Allein man betrachtete ihn doch immer mehr als einen Mitschuldigen, denn als einen Freund, und man mißtraute diesem Mitschuldigen, dem man nachgerade vorwarf, daß er die Kastanien, nachdem er sie aus dem Feuer geholt, für sich behalten wolle. Dank dem römischen Feldzuge hörte man an diesem Abend immerhin beifällig die Lobsprüche, die Peter und der Major dem Präsidenten widmeten.
Die Gruppe Granoux und Roudier forderte bereits, daß der Präsident alle diese Bösewichte von Republikanern erschießen lasse. Der Marquis stand an den Kamin gelehnt und betrachtete mit nachdenklicher Miene eine verblaßte Rosette des Teppichs.
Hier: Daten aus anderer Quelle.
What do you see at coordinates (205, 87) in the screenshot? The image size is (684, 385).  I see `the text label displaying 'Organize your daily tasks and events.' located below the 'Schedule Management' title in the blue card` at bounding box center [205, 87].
Als er endlich aufblickte, schwieg Peter plötzlich, der die Wirkung seiner Worte heimlich in dem Antlitz des Marquis lesen zu wollen schien. Herr von Carnavant begnügte sich mit einem Lächeln, indem er mit schlauer Miene Felicité anschaute. Dieses behende Spiel entging den Spießbürgern, die sich hier zusammengefunden hatten. Bloß Vuillet sagte mit herber Betonung:
Ich würde diesen Bonaparte lieber in London als in Paris sehen. Unsere Angelegenheiten würden dann einen rascheren Fortgang nehmen.
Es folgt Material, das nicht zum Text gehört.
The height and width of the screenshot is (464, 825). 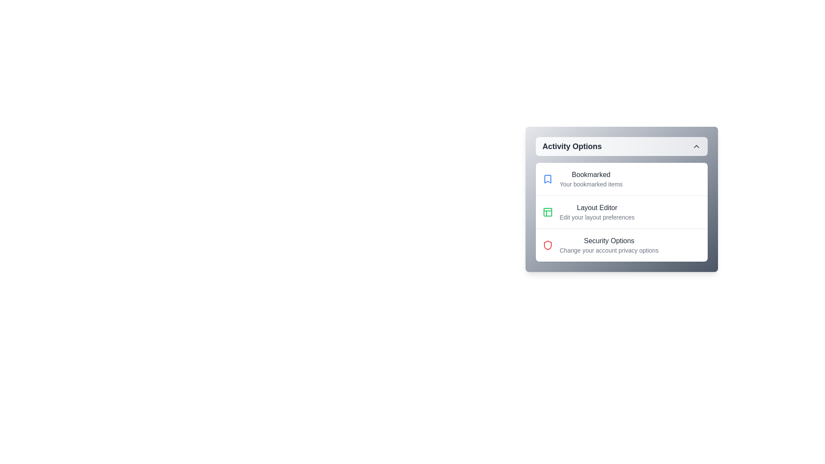 What do you see at coordinates (596, 212) in the screenshot?
I see `the 'Layout Editor' label and description text element, which is styled with bold dark gray and light gray fonts respectively` at bounding box center [596, 212].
Der ehemalige Ölhändler erbleichte, denn er fürchtete, zu weit gegangen zu sein.
Ich klammere mich nicht so stark an meinen Bonaparte, sagte er fest, Sie wissen ja, wohin ich ihn senden würde, wenn ich der Herr wäre. Ich behaupte einfach, daß der Feldzug gegen Rom eine gute Sache sei.
Mit neugierigem Erstaunen war Felicité dieser Szene gefolgt. Sie erwähnte ihrem Manne nichts mehr davon, was bewies, daß sie im geheimen darüber nachdachte. Das Lächeln des Marquis, das sie sich nicht genau zu erklären wußte, gab ihr viel zu denken.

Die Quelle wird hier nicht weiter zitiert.